Keepsakes - A Collection is an anthology by All About Eve released on 13 March 2006. It is available either as a double CD or as a limited edition double CD and DVD set (the DVD containing the band's videos and television performances).

Unlike Winter Words, this compilation had the support and involvement of the band.
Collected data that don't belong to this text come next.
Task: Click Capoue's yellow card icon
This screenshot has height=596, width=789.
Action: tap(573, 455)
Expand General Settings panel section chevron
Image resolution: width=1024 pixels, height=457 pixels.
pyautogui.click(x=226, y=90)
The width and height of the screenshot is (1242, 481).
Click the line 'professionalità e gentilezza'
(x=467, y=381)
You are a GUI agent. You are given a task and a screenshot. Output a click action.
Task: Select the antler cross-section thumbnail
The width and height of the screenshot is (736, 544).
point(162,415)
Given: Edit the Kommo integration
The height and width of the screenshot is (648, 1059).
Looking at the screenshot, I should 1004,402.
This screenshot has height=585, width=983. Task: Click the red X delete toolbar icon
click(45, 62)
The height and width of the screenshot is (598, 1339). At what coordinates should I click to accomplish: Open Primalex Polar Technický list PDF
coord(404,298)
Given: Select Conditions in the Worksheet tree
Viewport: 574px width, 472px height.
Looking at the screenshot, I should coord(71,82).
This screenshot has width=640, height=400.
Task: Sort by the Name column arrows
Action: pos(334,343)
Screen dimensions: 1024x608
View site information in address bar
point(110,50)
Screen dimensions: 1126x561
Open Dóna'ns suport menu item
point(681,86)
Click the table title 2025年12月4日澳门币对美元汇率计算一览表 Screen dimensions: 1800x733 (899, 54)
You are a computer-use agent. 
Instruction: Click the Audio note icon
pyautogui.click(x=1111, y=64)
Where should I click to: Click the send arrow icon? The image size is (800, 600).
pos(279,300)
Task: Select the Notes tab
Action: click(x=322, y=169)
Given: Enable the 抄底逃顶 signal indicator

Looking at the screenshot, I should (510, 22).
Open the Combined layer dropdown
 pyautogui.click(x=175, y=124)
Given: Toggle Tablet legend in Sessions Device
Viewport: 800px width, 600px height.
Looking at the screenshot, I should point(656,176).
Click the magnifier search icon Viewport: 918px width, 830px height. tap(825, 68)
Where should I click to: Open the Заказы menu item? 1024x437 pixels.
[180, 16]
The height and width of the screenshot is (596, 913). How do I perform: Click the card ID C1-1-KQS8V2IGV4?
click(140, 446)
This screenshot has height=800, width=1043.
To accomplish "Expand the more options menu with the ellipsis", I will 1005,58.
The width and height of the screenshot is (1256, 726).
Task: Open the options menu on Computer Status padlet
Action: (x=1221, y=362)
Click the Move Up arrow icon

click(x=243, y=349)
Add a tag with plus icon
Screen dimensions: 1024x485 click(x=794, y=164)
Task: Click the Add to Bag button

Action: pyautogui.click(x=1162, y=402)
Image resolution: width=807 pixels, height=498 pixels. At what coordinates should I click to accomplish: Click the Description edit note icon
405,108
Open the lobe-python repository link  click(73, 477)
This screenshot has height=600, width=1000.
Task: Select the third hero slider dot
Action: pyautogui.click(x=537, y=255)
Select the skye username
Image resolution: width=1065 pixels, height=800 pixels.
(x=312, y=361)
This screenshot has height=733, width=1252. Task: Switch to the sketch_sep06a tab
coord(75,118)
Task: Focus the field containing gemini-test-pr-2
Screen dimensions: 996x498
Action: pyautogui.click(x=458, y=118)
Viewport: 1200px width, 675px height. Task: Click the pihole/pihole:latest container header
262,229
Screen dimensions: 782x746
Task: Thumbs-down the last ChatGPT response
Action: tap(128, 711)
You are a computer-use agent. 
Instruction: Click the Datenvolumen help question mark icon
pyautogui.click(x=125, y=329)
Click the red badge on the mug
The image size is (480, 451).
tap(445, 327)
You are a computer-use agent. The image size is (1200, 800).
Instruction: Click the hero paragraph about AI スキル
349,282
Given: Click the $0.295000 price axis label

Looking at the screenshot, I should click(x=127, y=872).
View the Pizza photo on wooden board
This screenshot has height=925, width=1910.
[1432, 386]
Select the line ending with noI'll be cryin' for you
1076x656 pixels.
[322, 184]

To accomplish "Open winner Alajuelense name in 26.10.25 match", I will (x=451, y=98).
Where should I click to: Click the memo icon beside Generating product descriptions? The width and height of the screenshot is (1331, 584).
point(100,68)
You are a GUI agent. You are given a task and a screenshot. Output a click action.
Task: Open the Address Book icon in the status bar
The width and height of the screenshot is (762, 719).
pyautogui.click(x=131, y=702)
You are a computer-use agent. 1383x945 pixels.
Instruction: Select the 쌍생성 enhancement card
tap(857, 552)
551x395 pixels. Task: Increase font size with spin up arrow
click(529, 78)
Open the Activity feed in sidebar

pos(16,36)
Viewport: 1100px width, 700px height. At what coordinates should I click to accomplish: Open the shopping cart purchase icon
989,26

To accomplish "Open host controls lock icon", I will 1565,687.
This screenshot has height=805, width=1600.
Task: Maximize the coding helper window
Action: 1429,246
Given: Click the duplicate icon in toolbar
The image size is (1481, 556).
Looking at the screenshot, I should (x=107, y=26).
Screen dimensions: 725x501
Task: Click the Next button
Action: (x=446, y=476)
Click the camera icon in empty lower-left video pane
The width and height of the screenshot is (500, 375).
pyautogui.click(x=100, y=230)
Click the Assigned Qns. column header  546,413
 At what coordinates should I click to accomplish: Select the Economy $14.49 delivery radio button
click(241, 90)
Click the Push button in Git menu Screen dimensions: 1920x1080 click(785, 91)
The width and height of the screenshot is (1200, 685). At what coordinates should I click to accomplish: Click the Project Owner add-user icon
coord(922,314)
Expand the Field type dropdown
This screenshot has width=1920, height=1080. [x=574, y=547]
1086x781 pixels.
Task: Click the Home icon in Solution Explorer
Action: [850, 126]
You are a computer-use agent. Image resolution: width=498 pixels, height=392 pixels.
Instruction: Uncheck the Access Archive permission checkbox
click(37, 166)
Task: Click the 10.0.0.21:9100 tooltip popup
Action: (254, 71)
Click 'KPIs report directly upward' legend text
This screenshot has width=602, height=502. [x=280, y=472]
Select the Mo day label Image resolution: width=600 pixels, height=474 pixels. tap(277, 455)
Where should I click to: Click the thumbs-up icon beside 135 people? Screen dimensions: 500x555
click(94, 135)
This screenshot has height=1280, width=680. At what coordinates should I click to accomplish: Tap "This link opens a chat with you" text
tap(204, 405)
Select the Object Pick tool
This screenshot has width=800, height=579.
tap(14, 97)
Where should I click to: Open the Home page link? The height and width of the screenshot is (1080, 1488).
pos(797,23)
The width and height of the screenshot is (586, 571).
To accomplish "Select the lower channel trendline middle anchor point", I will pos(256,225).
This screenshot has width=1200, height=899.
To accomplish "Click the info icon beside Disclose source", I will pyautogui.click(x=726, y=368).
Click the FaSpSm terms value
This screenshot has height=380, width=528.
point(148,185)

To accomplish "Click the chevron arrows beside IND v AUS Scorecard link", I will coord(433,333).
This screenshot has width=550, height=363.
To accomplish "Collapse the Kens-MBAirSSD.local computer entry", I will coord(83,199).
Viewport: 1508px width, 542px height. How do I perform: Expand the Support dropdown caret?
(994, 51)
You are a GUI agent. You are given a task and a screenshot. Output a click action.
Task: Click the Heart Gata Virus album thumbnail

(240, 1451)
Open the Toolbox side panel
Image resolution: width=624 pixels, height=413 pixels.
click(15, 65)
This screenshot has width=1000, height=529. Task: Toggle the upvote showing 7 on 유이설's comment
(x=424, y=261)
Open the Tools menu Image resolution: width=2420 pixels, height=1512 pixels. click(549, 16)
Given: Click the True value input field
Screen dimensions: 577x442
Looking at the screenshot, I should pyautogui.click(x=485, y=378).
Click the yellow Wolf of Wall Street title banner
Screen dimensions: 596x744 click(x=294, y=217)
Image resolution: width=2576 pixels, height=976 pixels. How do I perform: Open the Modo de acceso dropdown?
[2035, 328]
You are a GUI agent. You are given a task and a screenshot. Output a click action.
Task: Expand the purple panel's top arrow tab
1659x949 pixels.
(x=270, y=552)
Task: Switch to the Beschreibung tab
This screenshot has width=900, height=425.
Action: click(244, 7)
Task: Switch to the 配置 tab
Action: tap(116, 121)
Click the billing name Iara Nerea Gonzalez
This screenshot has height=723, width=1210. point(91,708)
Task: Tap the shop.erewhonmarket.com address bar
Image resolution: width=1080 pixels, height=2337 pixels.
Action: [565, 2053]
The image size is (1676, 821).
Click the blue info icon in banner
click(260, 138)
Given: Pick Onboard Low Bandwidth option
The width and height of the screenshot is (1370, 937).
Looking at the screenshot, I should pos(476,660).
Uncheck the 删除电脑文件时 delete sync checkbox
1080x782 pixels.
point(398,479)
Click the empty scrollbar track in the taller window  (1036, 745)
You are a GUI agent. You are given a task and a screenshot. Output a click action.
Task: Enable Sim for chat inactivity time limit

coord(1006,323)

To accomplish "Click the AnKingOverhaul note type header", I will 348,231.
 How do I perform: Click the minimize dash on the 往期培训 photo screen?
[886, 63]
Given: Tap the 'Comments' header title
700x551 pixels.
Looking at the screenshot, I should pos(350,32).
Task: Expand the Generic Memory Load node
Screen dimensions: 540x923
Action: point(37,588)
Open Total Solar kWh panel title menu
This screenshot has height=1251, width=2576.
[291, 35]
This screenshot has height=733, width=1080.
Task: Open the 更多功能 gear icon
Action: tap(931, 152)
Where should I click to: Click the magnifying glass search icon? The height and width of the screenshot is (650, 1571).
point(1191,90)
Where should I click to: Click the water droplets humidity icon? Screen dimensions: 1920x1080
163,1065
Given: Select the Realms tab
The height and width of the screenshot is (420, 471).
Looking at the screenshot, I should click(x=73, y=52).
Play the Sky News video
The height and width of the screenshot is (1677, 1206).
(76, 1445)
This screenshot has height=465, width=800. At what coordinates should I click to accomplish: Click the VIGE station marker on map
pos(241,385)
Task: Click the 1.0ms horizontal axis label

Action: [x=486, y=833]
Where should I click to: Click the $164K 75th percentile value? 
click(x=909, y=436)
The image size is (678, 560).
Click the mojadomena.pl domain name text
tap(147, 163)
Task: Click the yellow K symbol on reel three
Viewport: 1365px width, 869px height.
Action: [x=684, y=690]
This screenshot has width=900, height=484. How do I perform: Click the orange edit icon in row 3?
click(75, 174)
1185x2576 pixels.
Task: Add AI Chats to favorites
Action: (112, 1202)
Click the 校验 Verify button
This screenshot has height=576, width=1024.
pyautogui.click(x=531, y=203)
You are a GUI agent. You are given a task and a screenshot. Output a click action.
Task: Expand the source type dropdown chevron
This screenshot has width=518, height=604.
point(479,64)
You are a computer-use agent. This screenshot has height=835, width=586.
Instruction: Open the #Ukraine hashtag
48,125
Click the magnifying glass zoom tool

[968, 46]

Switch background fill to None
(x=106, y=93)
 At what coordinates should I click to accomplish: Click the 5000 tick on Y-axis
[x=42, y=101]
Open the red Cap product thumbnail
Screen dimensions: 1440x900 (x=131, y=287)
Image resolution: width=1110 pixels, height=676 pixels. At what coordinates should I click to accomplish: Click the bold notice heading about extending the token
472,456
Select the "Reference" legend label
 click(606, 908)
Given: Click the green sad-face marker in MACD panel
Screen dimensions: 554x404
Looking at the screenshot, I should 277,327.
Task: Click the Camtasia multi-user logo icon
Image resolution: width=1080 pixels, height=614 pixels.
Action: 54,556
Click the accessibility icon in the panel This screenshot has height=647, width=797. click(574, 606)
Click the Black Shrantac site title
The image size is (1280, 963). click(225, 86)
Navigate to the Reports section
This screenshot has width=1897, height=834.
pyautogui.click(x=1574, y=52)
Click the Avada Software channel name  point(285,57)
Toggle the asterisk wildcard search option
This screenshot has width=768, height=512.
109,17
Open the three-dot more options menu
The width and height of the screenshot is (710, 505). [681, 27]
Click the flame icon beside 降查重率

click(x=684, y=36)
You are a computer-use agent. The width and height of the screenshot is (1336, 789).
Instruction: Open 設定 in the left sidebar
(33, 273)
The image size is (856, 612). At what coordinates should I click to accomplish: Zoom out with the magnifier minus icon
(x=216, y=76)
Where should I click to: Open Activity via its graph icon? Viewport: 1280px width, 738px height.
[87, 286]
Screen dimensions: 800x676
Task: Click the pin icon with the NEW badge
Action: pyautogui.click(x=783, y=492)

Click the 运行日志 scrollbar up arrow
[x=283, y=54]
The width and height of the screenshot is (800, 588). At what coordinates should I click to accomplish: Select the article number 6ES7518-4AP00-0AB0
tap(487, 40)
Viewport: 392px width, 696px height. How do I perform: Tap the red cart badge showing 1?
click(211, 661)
Lead singer Julianne Regan said of it "Compiling the album reminded me that we were actually a pretty good band about 70% of the time."

Track listing
First CD:
Flowers in Our Hair (extended version)
In the Clouds
Calling Your Name
Paradise (1989 remix)
Martha's Harbour
Every Angel (7" remix)
What Kind of Fool (Autumn Rhapsody)
Wild Flowers (1988 BBC session version)
Candy Tree (Live at the Hammersmith Odeon 1988)
Wild Hearted Woman (Live at the Hammersmith Odeon 1988)
Our Summer (Live)
In the Meadow (Live at the Hammersmith Odeon 1988)
Gold and Silver
Scarlet
Road to Your Soul
Drowning
December
What Kind of Fool 2006
The Empty Dancehall - Revisited

Second CD:
Farewell Mr Sorrow
Strange Way
Rhythm of Life
Wishing the Hours Away
The Dreamer (Tim Palmer Mix)
Touched by Jesus
Are You Lonely
See Emily Play (Demo Version)
Phased
Freeze
I Don't Know (Alternate Version)
Some Finer Day
Infrared
Outshine the Sun
Let Me Go Home
Keepsakes
Raindrops

DVD (only available on limited edition version):
Flowers in Our Hair (video)
In the Clouds (video)
Wild Hearted Woman (video)
Every Angel (video)
Martha's Harbour (video)
What Kind of Fool (video)
Road to Your Soul (video)
December (video)
Scarlet (video)
Farewell Mr Sorrow (video)
Strange Way (video)
The Dreamer (video)
Phased (video)
Some Finer Day (video)
Let Me Go Home (video)
Every Angel (performed for Going Live! in 1988)
Martha's Harbour (performed (live) for Top of the Pops in 1988)
What Kind of Fool (performed for Top of the Pops in 1988)
Scarlet (performed for Daytime Live in 1990)
More Than the Blues (performed for Daytime Live in 1990)
Farewell Mr Sorrow (performed for Top of the Pops in 1991)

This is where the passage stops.